Digital technologies are constantly changing and school guidance counsellors (SGC) are challenged to keep up with the adolescents use and acquisition of new technologies. There is limited research investigating the impact of providing practicing SGCs with professional development and support in implementing digital technologies. In a rural district in Queensland, Australia, nine secondary SGCs in public schools experienced a customised professional development program in the use of digital technologies. The aim of this face-to-face professional development digital technologies in their school guidance and counselling program. Following the professional development, the researcher and SGCs collaboratively designed nine activities incorporating digital technologies which were then used as an intervention in six schools. These activities were implemented with Year 11/12 students over 16 school weeks. The researcher used Activity Theory as a conceptual and methodological framework to help understand the changes that resulted from the activity generated by the use of digital technologies by SGCs and Year 11/12 students. Data were collected through mixed methods instruments using pre- and post- surveys, pre- and post- semi-structured focus group interviews, SGC diaries, SGC research meetings unstructured observations. A total of 123 students completed the pre- and post- surveys.

The following significant differences (p <.05 level) emerged from the study:

1) SGCs increased their use of the mobile phone in their guidance and counselling service delivery at school.
2) Students decreased their frequency of use of data projectors at school.
3) SGCs increased their frequency of use of apps in their guidance and counselling service delivery.
4) Students increased their frequency of use with eight of the eleven listed digital technologies.
There were some specific SGCs’ technological duties and responsibilities that increased over the research period. These included, providing up to date information, providing information for the School Guidance and Counselling web page, organising an electronic newsletter, using apps that complemented SGC’s interventions, and managing a School Guidance and Counselling blog.
6) There were increases in students’ technological duties and responsibilities which included trying to apply new information to their lives that they had received from the SGCs’ use of technologies, checking the School Guidance and Counselling webpage and regular checking of SGC emails.
7) Following the intervention, students’ results demonstrated increases in them feeling part of the school guidance and counselling community, that SGCs’ use of digital technologies had built a stronger relationship with them and that they had a good relationship with the SGC.
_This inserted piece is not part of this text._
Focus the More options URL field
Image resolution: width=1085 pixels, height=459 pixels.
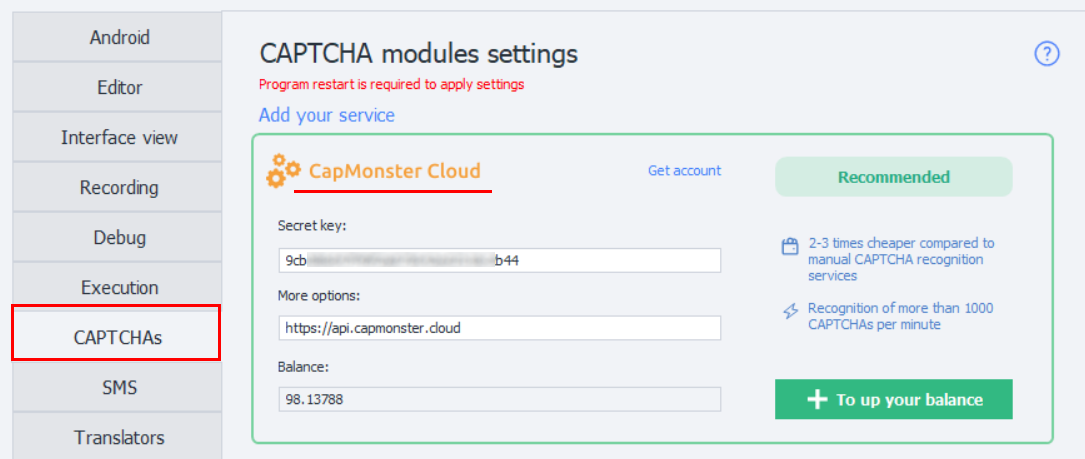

Additional quantitative findings emerged from the study:

1) A further quantitative finding of the study established that the majority of students (73%) agreed that the school guidance and counselling service had improved through the use of digital technologies. This was supported through student comments regarding improved accessibility to the SGC, improved quantity, access and application of information and enhanced communication with the SGC.
2) All SGCs affirmed that digital technologies had improved the service. This was supported through SGC comments of improved and increased communication with students and greater access and contact with students.

The following qualitative findings emerged from the study:

1) There was an increase in how SGCs used digital technologies in their school guidance and counselling service through: Data Management, Communication and Collaboration, the use of the World Wide Web, and the use of available Multimedia.
SGCs highlighted that digital technology rules fell into four themes: maintaining confidentiality, following policy requirements, ensuring safety, and work technology entering SGCs’ private lives. SGCs viewed the technology rules to be appropriate and needed to protect both student and SGCs.
3) Students highlighted that digital technology rules also formed four rule groups: ensuring safety, using social media, respecting others, and using digital devices. Students viewed the technology rules to be appropriate and needed. Rules that constrained students included blocked websites.

Conclusions from this study:

This short form customised face to face professional development program increased SGCs’ knowledge, confidence and skills while using digital technologies in their service delivery. Results indicate that professional development in the use of digital technologies can result in changes in SGC behaviour and improve school guidance and counselling service delivery. In the main, students appear willing to engage in enhanced use of digital technologies by SGCs. Research results indicate that if SGCs are given the appropriate professional development in technology, access to appropriate technological devices, and support in implementation, the school guidance and counselling service will improve. SGCs are prepared to use digital technologies in their role however they appear wary of technology that increases workload for little perceived benefit.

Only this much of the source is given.